Ecologia Oggi e i diktat del dirigente

E’ da tempo che si sente dire in giro che negli uffici di Ecologia Oggi vige una sorta di dittatura.

Chi non si adegua a forme e formule, anche contro lo statuto dei lavoratori, finisce nel registro nero dell’impresa.

E’ il caso di Franco Porco. Un ragazzo conosciuto da tutti in città per la sua simpatia e l’essere sempre a disposizione dei cittadini durante le sue ore di lavoro, e non solo. Lavoro che svolge con coscienza e dedizione, già da oltre 15 anni.

Il suo compito è quello di tenere ordinata e pulita la zona che di volta in volta l’impresa gli assegna: il che consiste nello spazzamento di vie e marciapiedi.

Ma veniamo al fatto. Per un increscioso evento, Francesco si trova, suo malgrado, invischiato in una storia, dove, chissà per quale motivo, un suo conoscente lo accusa ingiustamente di essersi appropriato di ciò che non era suo. Un qualcosa che ad un prima valutazione, ad opera dei magistrati, risulta essere un’accusa del tutto farlocca. Tant’è che Francesco risulta essere del tutto estraneo da tale evento “criminoso”.

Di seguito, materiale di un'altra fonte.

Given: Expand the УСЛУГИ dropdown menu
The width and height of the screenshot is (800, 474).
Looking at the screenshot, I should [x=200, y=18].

Ma nonostante ciò, l’azienda decide arbitrariamente di sospenderlo dalle mansioni lavorative, per quasi due anni. Provvedimento al quale Francesco si oppose, adducendo giuste motivazioni contro l’enormità dell’atto prodotto dall’azienda. E, dopo vari gradi di giudizio, il tribunale di Catanzaro reintegra nel ruolo e nelle mansioni Francesco, non ravvisando nessun illecito da lui prodotto. Ed ordina all’azienda oltre che il pagamento delle spese giudiziarie anche la ricollocazione lavorativa di Francesco. Pare tutto finito. Ma non è così.

Il ritorno al lavoro è per Francesco come ritornare alla vita. Chi vive del proprio lavoro sa comprenderne l’importanza. Ma purtroppo per lui, il suo ritorno non è ben visto dall’azienda che pensava di essersi liberato di lui per far posto, evidentemente, a qualcun altro che stava a cuore a qualche dirigente dell’azienda.

Inizia così su di lui una sorta di mobbing continuo: turni impossibili, spostamenti tutti i giorni, e altre cose del genere. Che Francesco, che ama il suo lavoro, prende con filosofia, senza lamentarsi. Ma alle angherie non c’è mai fine.

Così, convinti di non riuscire a indebolirlo sotto il profilo psicologico, decidono a distanza di un anno dal suo reintegro di ricorrere avverso la sentenza di riassunzione. Oltre al danno la beffa. Non solo le angherie, ma ora sulla testa di Francesco pende un bel provvedimento di licenziamento. Semmai la richiesta dovesse essere accolta dalla corte di Cassazione dove l’azienda è ricorsa. Roba da matti.

Invece di incentivare chi lavora con coscienza e impegno, si perde tempo ad inseguire e perseguitare chi non si adegua ai diktat di qualche dirigente che forse, più che il lavoro, ha a cuore altre cose.